INSTRUÇÃO 1>
Reescreva o trecho do excerto que começa nas palavras "POR RITA CAETANO" e termina depois de "que seja significativo.", trocando "papers" por "artigos".
INSTRUÇÃO 2>
Responda a estas perguntas sobre o excerto:
(a) Em que universidade é professora Ana Dubeux?
(b) Em que cidade decorreu o encontro internacional?
(c) Segundo Ana Dubeux, com que estaria Einstein demasiado preocupado se vivesse hoje?

“Para haver transformação social, precisamos de contrariar um pensamento «monolítico», de não diálogo”. Nas palavras de Ana Dubeux, sem diálogo académicos e comunidades não podem “reconhecer problemas comuns e beneficiar mutuamente”. A partir da sua experiência em investigação participativa nas áreas da economia solidária e da agro-ecologia, a activista e professora na Universidade Federal Rural de Pernambuco defendeu, no Encontro Internacional “Sinergias para a Transformação Social”, que decorreu no Porto no âmbito do projecto Sinergias ED, que a construção de conhecimento “é multidimensional, não apenas racional, mas também emocional, afectiva, espiritual”
POR RITA CAETANO

“Se Einstein vivesse hoje, nunca teria desenvolvido a teoria da relatividade, estaria demasiado preocupado em escrever dez papers por dia.” A caricatura é de Ana Dubeux, professora, investigadora e activista de Pernambuco, Brasil, que num encontro internacional realizado na passada semana no Porto, defendeu a urgência de mudar a academia para a aproximar das comunidades e de um conhecimento que seja significativo.

DADOS APRESENTADOS>
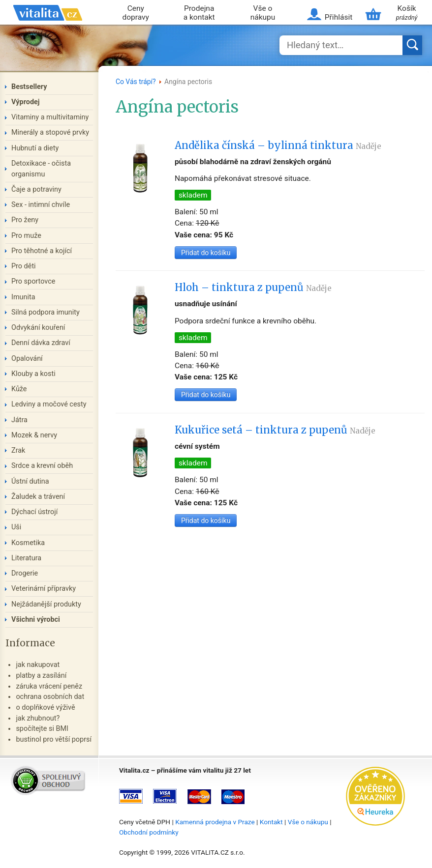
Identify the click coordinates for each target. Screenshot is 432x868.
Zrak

RESPOSTA 1>
POR RITA CAETANO

“Se Einstein vivesse hoje, nunca teria desenvolvido a teoria da relatividade, estaria demasiado preocupado em escrever dez artigos por dia.” A caricatura é de Ana Dubeux, professora, investigadora e activista de Pernambuco, Brasil, que num encontro internacional realizado na passada semana no Porto, defendeu a urgência de mudar a academia para a aproximar das comunidades e de um conhecimento que seja significativo.

RESPOSTA 2>
(a) Na Universidade Federal Rural de Pernambuco.
(b) No Porto.
(c) Com escrever dez papers por dia.